● Available data
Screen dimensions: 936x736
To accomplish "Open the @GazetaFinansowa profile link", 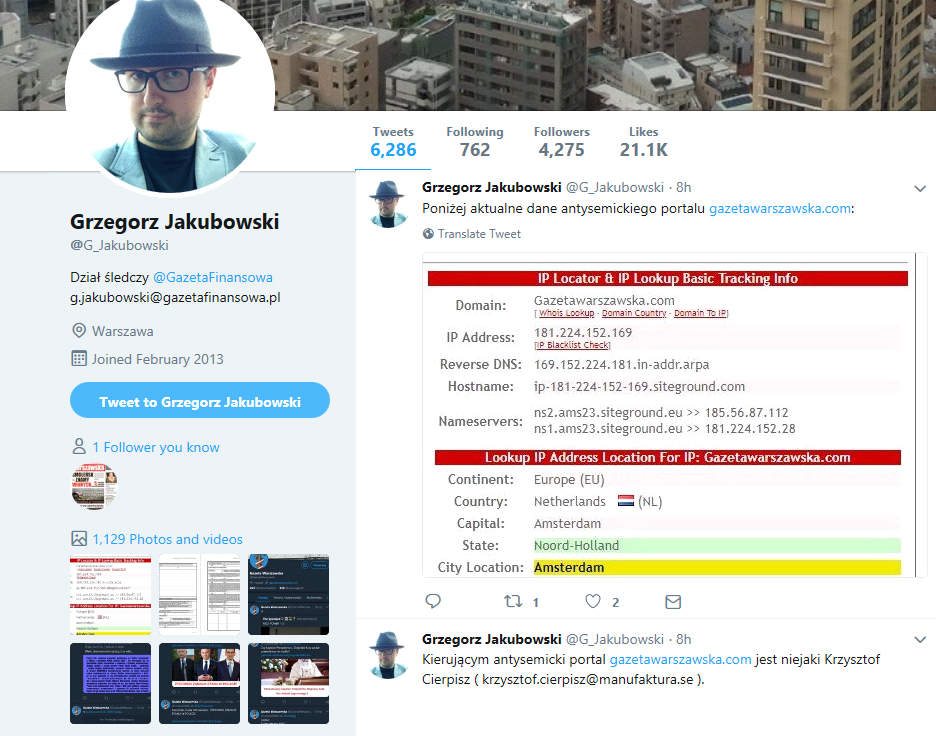I will 213,278.
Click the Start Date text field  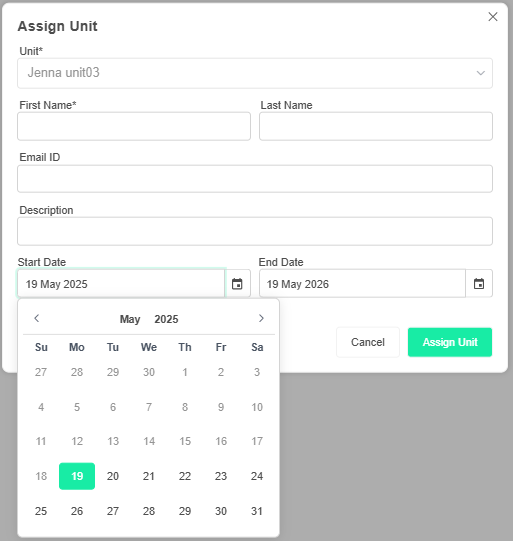click(121, 284)
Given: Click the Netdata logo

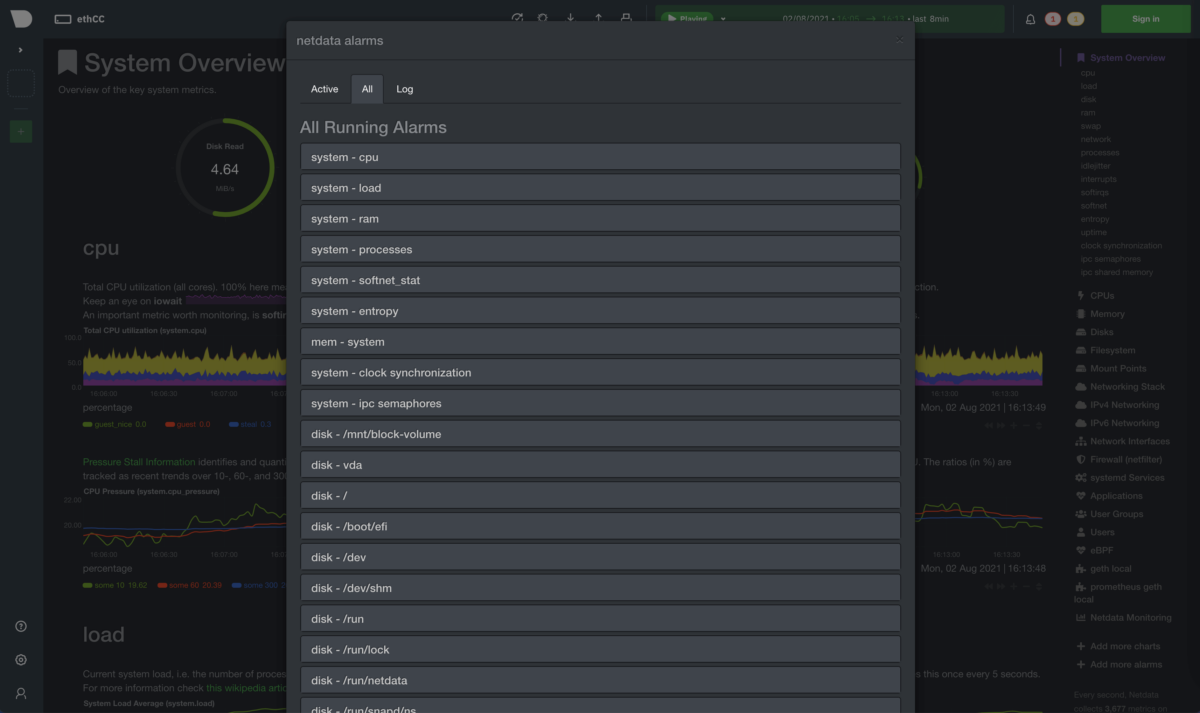Looking at the screenshot, I should pos(21,19).
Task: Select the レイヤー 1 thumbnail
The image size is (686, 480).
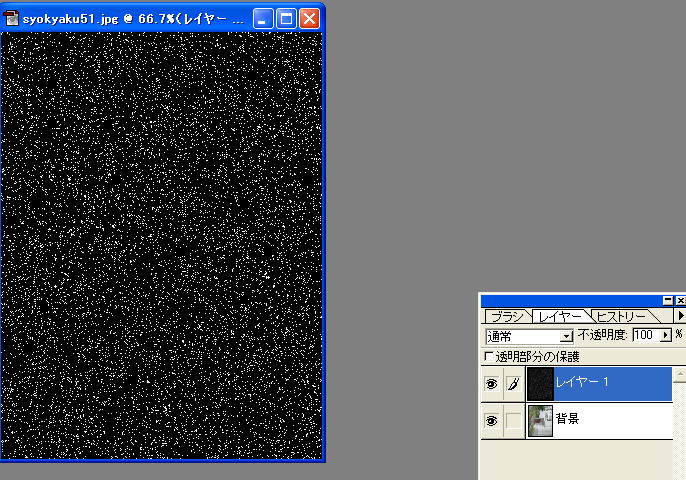Action: pos(540,384)
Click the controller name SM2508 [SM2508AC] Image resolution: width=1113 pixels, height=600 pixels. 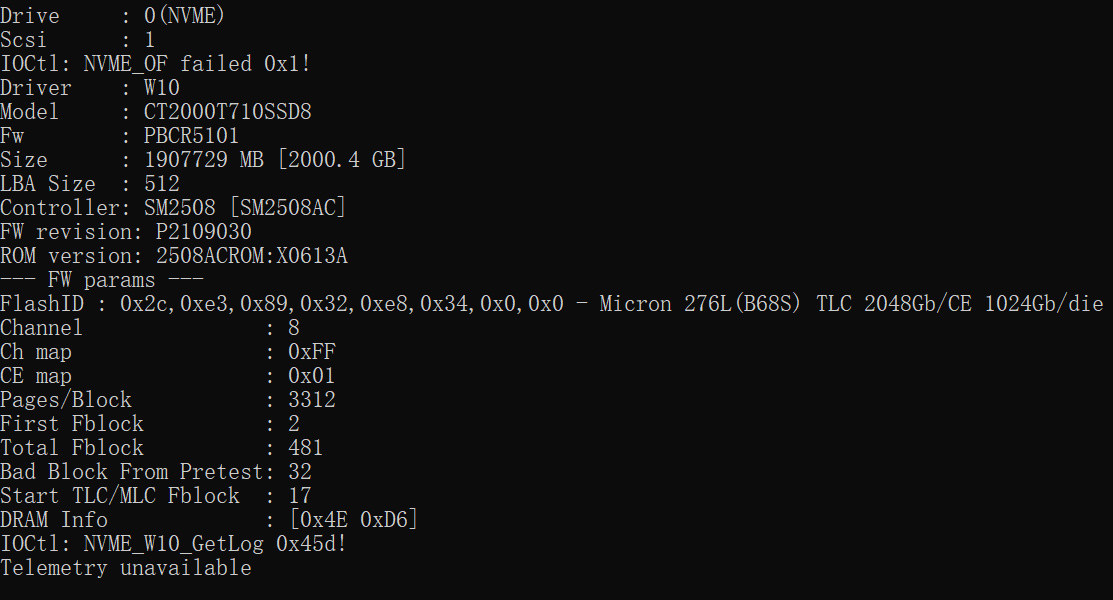point(245,208)
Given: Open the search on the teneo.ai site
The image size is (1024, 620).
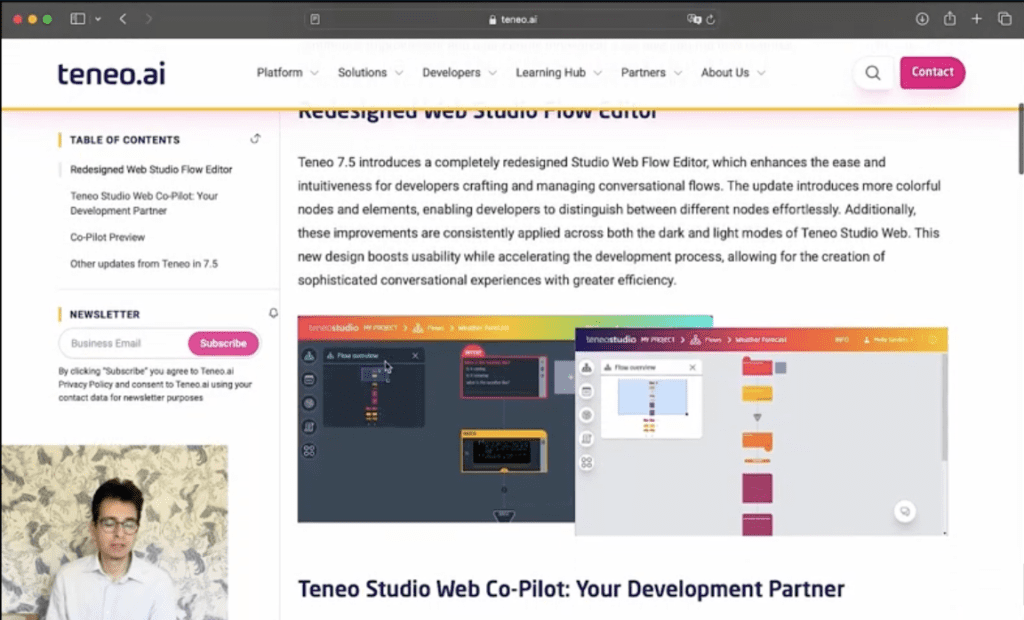Looking at the screenshot, I should (872, 72).
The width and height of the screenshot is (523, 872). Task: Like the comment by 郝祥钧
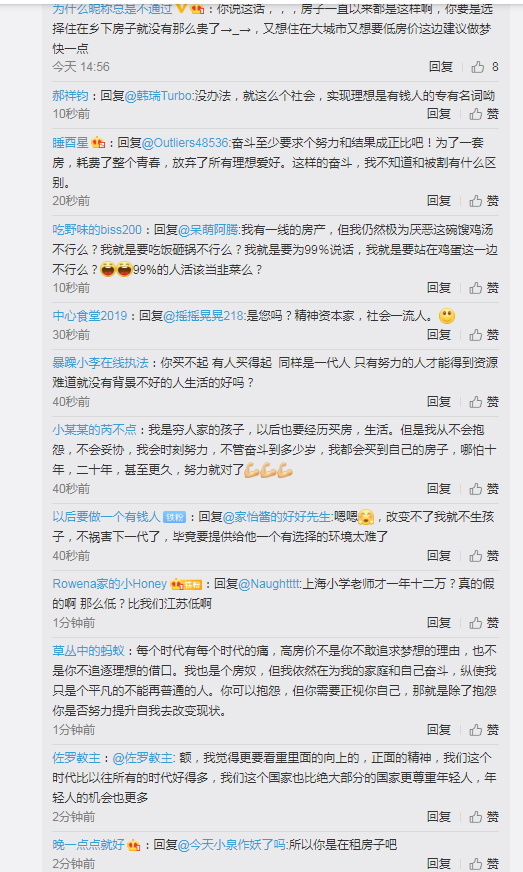483,114
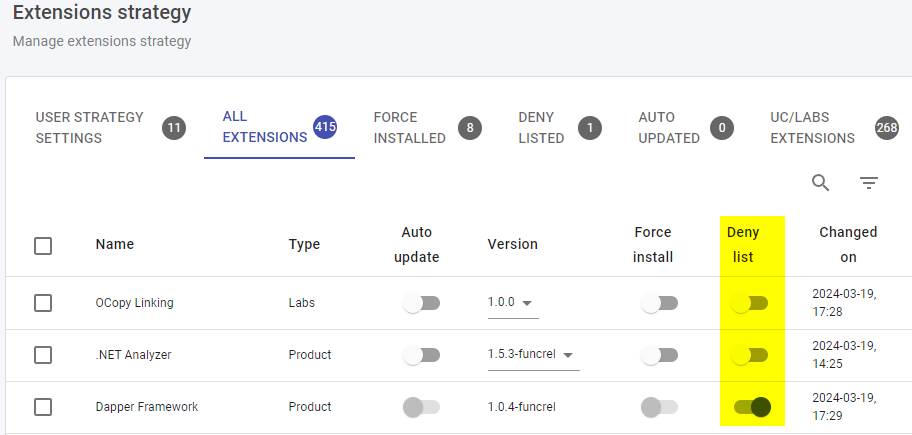The image size is (912, 435).
Task: Click the Dapper Framework extension name
Action: click(147, 407)
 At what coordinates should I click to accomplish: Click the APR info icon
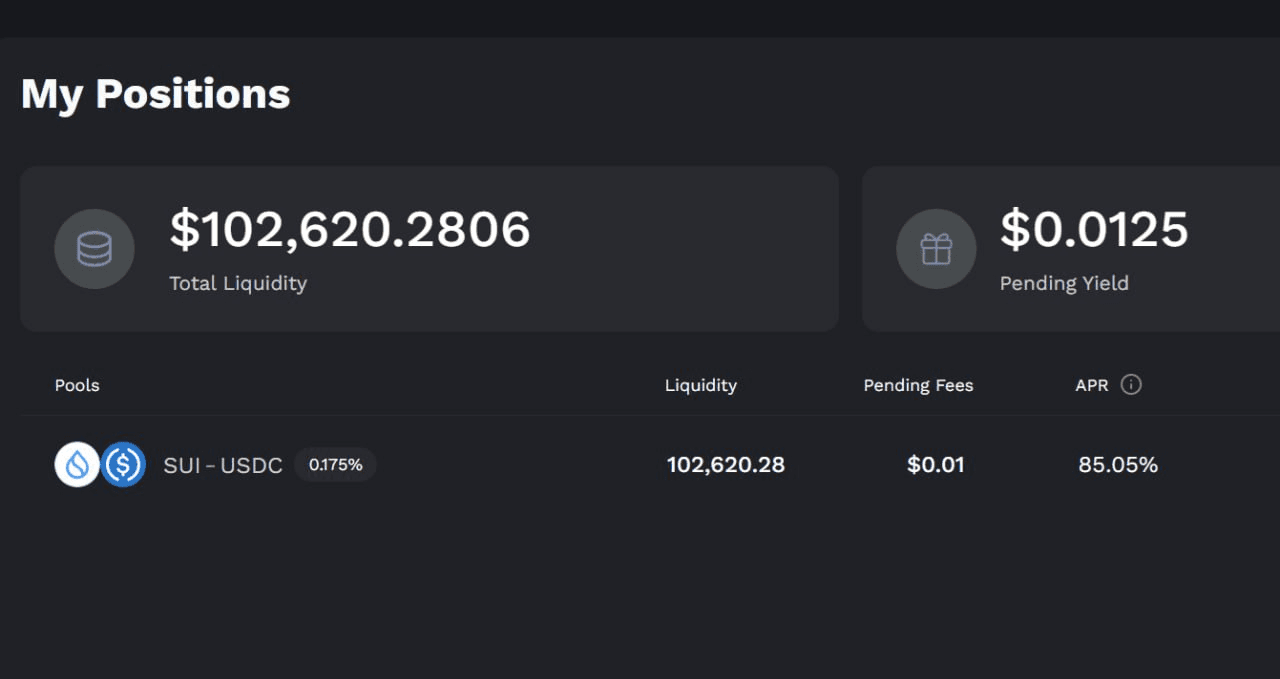pos(1131,385)
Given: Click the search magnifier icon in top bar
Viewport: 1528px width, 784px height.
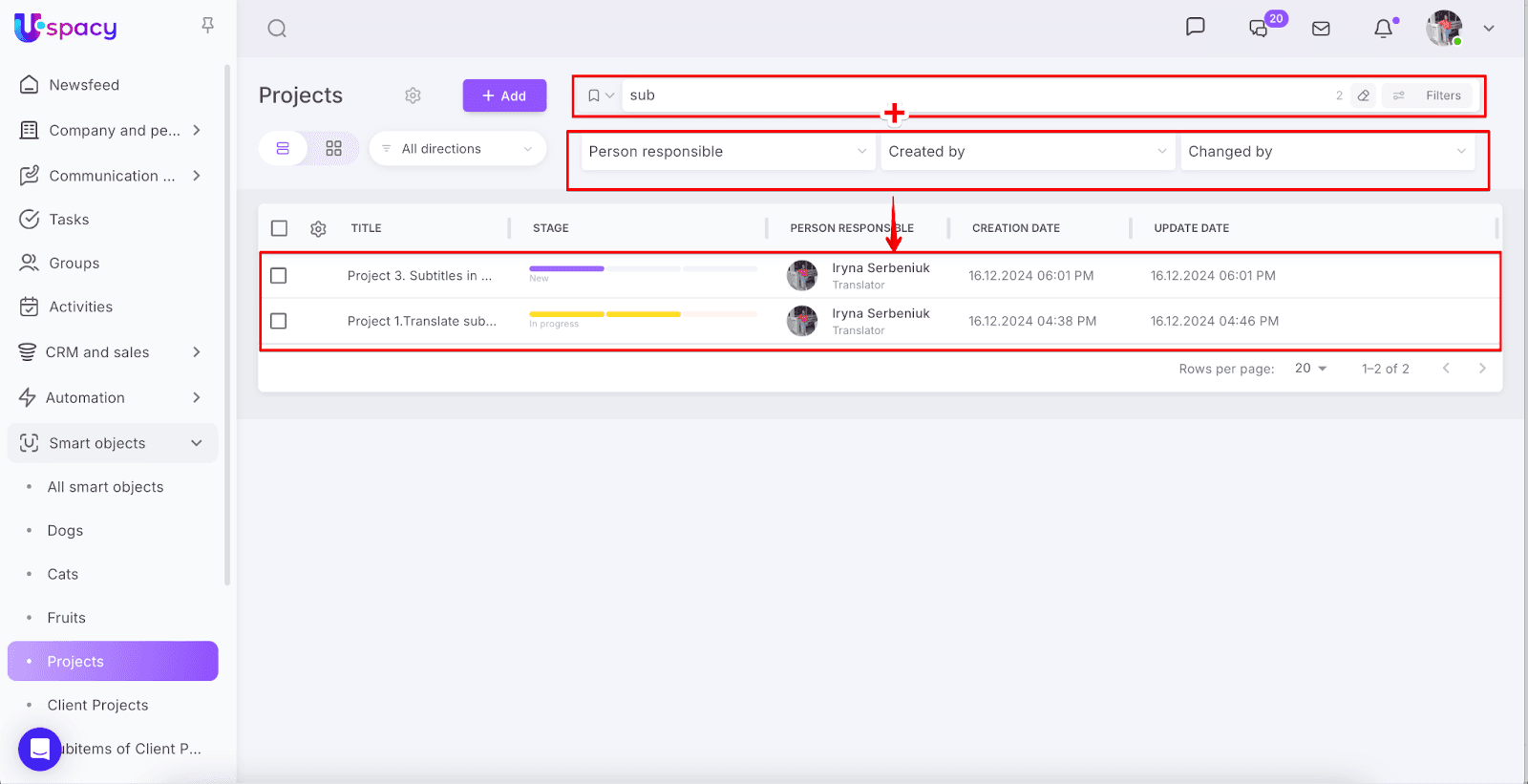Looking at the screenshot, I should tap(277, 29).
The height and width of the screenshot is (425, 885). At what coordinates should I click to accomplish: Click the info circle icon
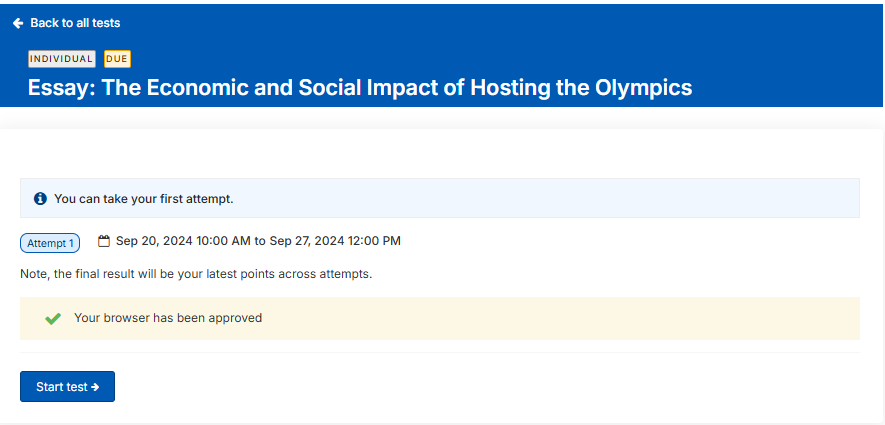point(40,199)
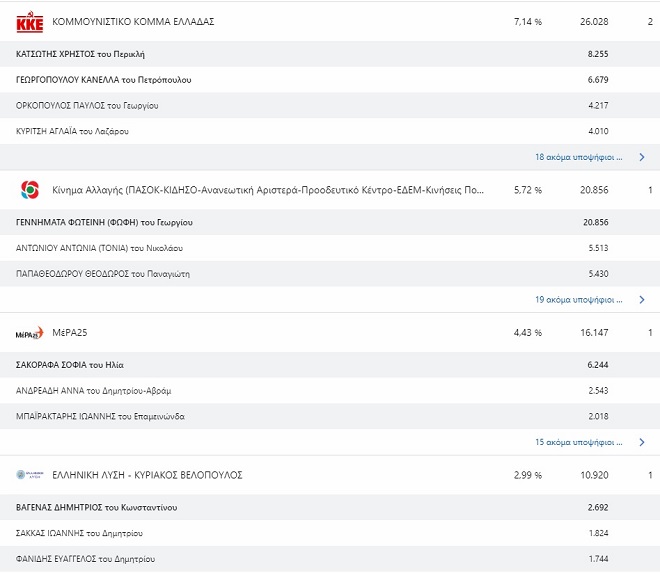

● Task to complete
Using the entries above, reproduce word for word only the lines from the one that contains "The width and" to the one that contains "Given: Click the search", both ends included, and drop every picture.

● Exercise output
The width and height of the screenshot is (523, 872). Task: Like the comment by 郝祥钧
483,114
The image size is (912, 435).
Task: Click the Dapper Framework extension name
Action: click(147, 407)
 At what coordinates should I click to accomplish: Click the APR info icon
pos(1131,385)
Given: Click the search magnifier icon in top bar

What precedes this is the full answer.